INPUT ROWS:
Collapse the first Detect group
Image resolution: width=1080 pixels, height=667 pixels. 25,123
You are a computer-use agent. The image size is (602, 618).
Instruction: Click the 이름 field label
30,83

==

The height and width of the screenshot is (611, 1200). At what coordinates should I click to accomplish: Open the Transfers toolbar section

WHAT IS ASKED: Pick out every line in the entries above that contains the string "height", and copy each one in full. Case counts.

REPLY:
Image resolution: width=1080 pixels, height=667 pixels. 25,123
The height and width of the screenshot is (611, 1200). At what coordinates should I click to accomplish: Open the Transfers toolbar section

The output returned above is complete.